HumphreyHassock Tue 19-Aug-08 11:20:41

I don't blame you!
Surely if he's working, it's up to him to arrange alternative childcare for your DD?
Could you formalise the arrangement?
Maybe see a solicitor, or speak to CAB.
I hope you get it sorted soon. smile

hayley2u Tue 19-Aug-08 11:29:40

i am absolutly fuming with him he just text me that i am mad woman, i really dont care just need him to relise it s his kid

HonoriaGlossop Tue 19-Aug-08 12:08:09

I'd re-arrange with a whole lot less contact. Maybe one afternoon per weekend and see how reliable he is with that. He's clearly not going to be reliable with the whole weekend things so start off with much much less and see if he can build up.

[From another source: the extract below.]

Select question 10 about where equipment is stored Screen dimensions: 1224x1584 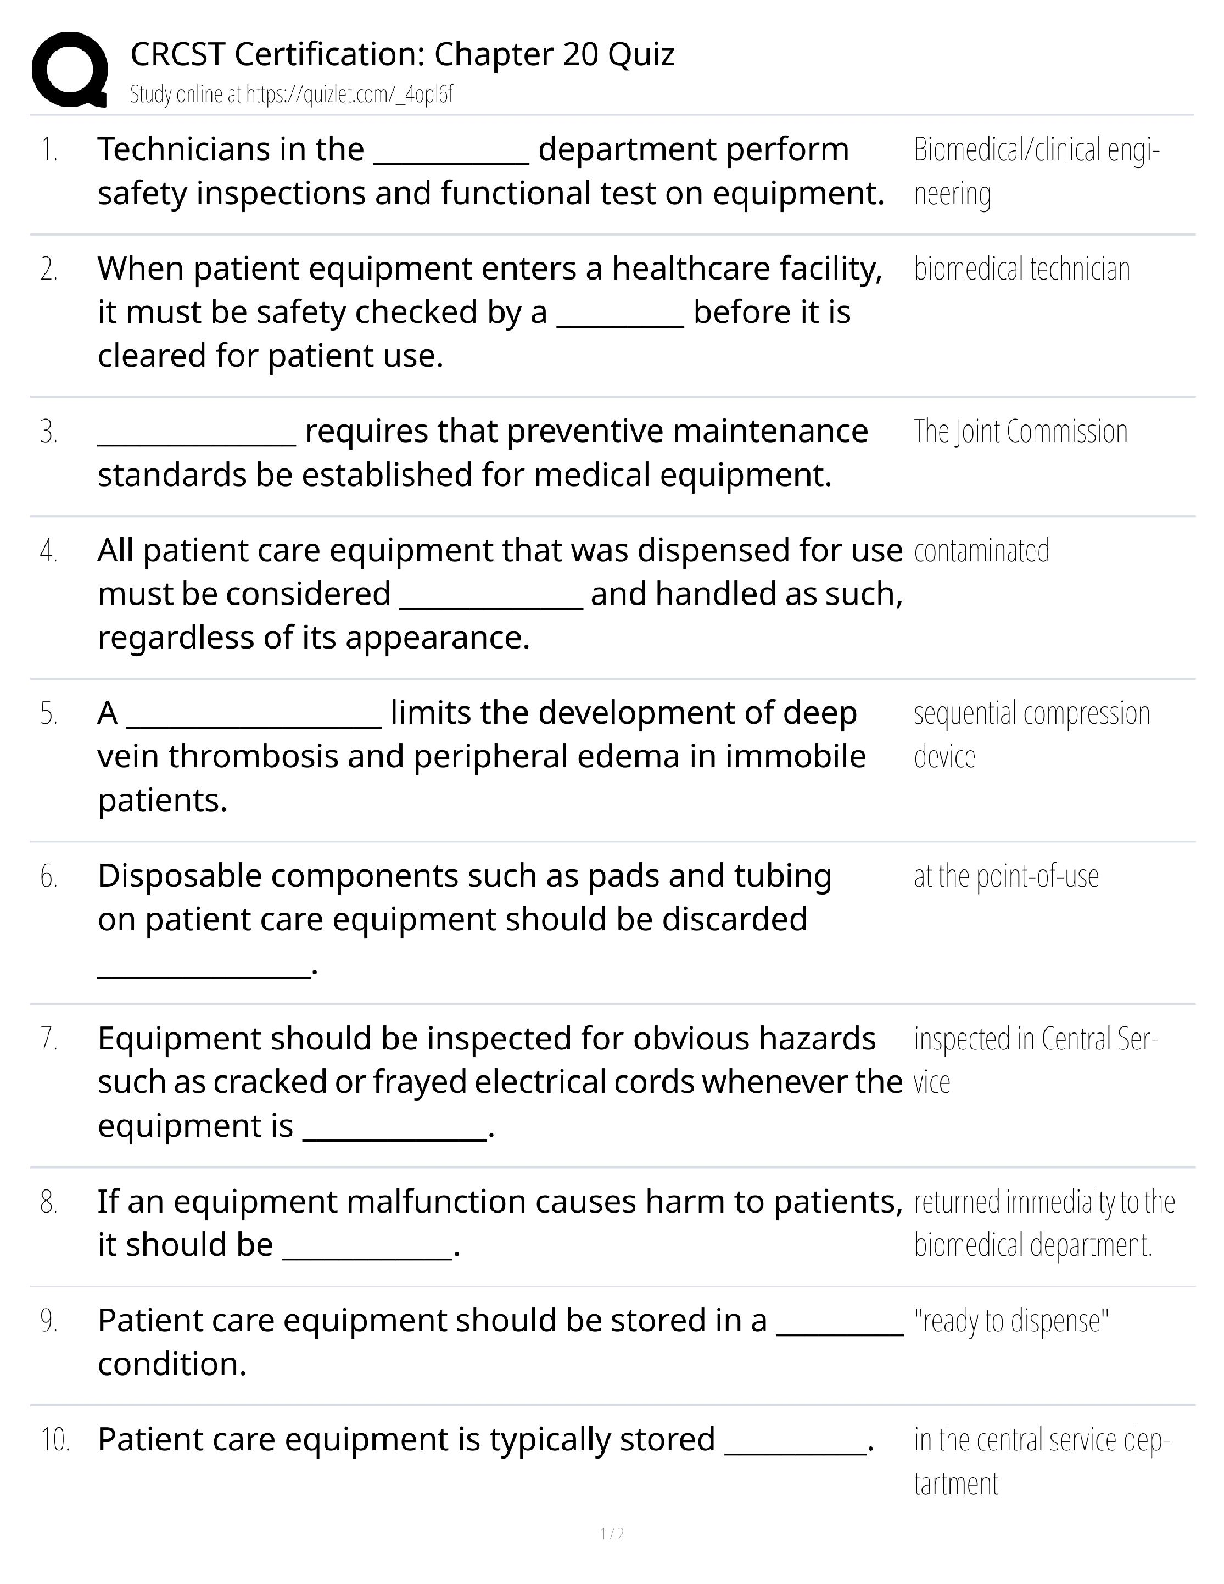click(486, 1440)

I agree with speaking to a solicitor or CAB just to ensure you know your rights, etc. But I have to say I would do EVERYTHING to avoid going down that road; if you possibly can do this amicably between you, that is so much better than going down the legal route IMO. Obviously there is a place for the legal route if necessary.

MUMDONEGOOD Tue 19-Aug-08 12:39:48

I'M NEW TO THIS SO BE GENTLE. Split up with my ex seven years ago when my daughter was two. For the last few years he has been twice a week to see her. Not taking her out but sitting round mine. We moved recently and he said he was homeless and could I put him up temporarily which I agreed. Its history repeating itself. Found out he has got a girlfriend (whilst fooling around with me in bed) and may be getting married. I am devastated. He never spent time with us on weekends as such but insisted we go swimming every sunday as a family. His actions weren't always confirming what his words said. I threw him out last week and he hasn't contacted his daughter, she is older now and is missing him terribly. What can I do? I am crying all the time as well.

MUMDONEGOOD Tue 19-Aug-08 12:50:31

Sorry re: previous message realised how it works.